Scholar Rock bags $36M to fuel muscle-wasting drug program, first clinical study

Scholar Rock CEO Nagesh Mahanthappa

With an eye to jumping into the clinic with a lead drug for muscle wasting while building up a pipeline of drugs that target key growth factors, Scholar Rock is refueling for its next stage of development with a $36 million B round from a group of investors led by Fidelity Management and Research.

Cormorant Asset Management also stepped in as an investor for the first time, joining a group of existing backers that includes Polaris Partners, Timothy Springer--a scientific founder at Harvard--ARCH Venture Partners, EcoR1 Capital and The Kraft Group.

The Cambridge, MA-based biotech has been working for the past two years on what it sees as a much better therapeutic strategy for blocking myostatin, a protein that hits the brakes on muscle development. By going after a "latent precursor" of myostatin, Scholar Rock is betting that it has found a drug that can durably and more safely build muscles among patients suffering from muscle atrophy with a more potent dose.
──────────
Return the part of the Scholar Rock funding article running from "Scholar Rock bags" down to "Management and Research.", copied word for word. The rows that follow are separate material and are not part of the Scholar Rock article.

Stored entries
──────────
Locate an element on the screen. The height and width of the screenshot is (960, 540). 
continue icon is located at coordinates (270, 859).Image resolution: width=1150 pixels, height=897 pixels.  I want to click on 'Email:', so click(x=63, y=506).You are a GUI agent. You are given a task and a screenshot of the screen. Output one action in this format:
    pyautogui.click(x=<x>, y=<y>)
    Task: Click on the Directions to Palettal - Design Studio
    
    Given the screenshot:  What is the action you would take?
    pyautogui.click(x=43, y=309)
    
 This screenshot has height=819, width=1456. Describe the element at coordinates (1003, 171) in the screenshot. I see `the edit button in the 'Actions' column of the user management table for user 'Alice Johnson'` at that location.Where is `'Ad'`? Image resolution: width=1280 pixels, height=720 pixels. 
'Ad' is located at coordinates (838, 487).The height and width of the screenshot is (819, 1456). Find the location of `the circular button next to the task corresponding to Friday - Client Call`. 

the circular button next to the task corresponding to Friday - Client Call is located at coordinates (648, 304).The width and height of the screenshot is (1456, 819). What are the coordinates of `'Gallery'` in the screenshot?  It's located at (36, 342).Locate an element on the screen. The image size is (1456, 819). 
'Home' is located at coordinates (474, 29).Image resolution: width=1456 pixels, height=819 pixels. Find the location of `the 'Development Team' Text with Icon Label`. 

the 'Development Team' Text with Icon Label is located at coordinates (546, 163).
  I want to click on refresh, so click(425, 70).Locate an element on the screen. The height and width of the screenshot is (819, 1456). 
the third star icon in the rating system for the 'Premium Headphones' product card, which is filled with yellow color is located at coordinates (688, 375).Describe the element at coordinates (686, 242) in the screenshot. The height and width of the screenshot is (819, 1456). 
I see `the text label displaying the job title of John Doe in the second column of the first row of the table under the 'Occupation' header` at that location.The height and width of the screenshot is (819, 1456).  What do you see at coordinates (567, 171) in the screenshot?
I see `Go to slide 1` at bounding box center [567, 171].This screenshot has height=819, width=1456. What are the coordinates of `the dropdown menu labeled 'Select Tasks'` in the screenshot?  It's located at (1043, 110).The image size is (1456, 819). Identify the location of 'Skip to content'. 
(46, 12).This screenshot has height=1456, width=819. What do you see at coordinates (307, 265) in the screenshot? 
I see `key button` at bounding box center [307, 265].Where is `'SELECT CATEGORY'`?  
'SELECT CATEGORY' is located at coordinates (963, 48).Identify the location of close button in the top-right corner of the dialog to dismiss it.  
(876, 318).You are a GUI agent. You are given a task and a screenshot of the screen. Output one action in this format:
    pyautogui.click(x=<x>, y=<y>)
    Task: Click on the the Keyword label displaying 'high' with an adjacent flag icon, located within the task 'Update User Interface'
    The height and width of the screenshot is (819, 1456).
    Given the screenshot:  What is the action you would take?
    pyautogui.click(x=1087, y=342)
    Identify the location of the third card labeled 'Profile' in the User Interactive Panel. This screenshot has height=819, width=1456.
──────────
-- WRITTEN RESPONSE --
Scholar Rock bags $36M to fuel muscle-wasting drug program, first clinical study

Scholar Rock CEO Nagesh Mahanthappa

With an eye to jumping into the clinic with a lead drug for muscle wasting while building up a pipeline of drugs that target key growth factors, Scholar Rock is refueling for its next stage of development with a $36 million B round from a group of investors led by Fidelity Management and Research.